***** DATASET EXCERPTS
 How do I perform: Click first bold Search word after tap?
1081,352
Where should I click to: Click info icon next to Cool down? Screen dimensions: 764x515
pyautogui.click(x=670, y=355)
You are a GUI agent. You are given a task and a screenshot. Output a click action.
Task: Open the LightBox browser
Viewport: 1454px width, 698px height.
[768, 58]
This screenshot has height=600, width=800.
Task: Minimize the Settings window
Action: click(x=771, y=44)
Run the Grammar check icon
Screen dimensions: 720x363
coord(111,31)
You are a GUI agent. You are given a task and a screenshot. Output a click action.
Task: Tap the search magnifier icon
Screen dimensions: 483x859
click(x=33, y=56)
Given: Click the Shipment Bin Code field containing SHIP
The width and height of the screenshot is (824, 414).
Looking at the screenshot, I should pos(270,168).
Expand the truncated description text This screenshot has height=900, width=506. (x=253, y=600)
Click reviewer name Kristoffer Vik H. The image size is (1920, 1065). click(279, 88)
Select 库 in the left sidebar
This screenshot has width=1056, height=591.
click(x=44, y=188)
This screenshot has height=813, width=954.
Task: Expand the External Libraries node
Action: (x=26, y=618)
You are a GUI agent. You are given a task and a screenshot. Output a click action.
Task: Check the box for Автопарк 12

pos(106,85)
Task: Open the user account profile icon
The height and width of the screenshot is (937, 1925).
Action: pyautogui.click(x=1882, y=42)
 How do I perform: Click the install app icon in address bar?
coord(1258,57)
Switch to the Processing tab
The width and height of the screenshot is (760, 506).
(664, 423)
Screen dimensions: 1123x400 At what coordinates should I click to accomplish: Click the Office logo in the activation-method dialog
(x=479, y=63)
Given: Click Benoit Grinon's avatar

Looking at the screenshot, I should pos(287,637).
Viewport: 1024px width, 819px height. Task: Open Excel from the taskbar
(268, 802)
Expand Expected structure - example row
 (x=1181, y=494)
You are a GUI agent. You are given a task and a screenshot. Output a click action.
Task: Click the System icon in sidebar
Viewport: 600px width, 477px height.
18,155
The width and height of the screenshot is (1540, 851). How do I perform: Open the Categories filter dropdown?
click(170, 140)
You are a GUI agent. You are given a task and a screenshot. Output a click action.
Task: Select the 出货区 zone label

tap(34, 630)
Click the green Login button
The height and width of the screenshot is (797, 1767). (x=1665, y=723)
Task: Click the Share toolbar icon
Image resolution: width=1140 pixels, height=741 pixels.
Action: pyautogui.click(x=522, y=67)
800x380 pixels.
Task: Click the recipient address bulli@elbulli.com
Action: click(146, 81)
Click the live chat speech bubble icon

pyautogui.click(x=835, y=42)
**********
Starting with the first line of the records, repeat every line up to and including the one containing "Expand the truncated", and nothing else.

• **ANSWER SECTION**:
 How do I perform: Click first bold Search word after tap?
1081,352
Where should I click to: Click info icon next to Cool down? Screen dimensions: 764x515
pyautogui.click(x=670, y=355)
You are a GUI agent. You are given a task and a screenshot. Output a click action.
Task: Open the LightBox browser
Viewport: 1454px width, 698px height.
[768, 58]
This screenshot has height=600, width=800.
Task: Minimize the Settings window
Action: click(x=771, y=44)
Run the Grammar check icon
Screen dimensions: 720x363
coord(111,31)
You are a GUI agent. You are given a task and a screenshot. Output a click action.
Task: Tap the search magnifier icon
Screen dimensions: 483x859
click(x=33, y=56)
Given: Click the Shipment Bin Code field containing SHIP
The width and height of the screenshot is (824, 414).
Looking at the screenshot, I should pos(270,168).
Expand the truncated description text This screenshot has height=900, width=506. (x=253, y=600)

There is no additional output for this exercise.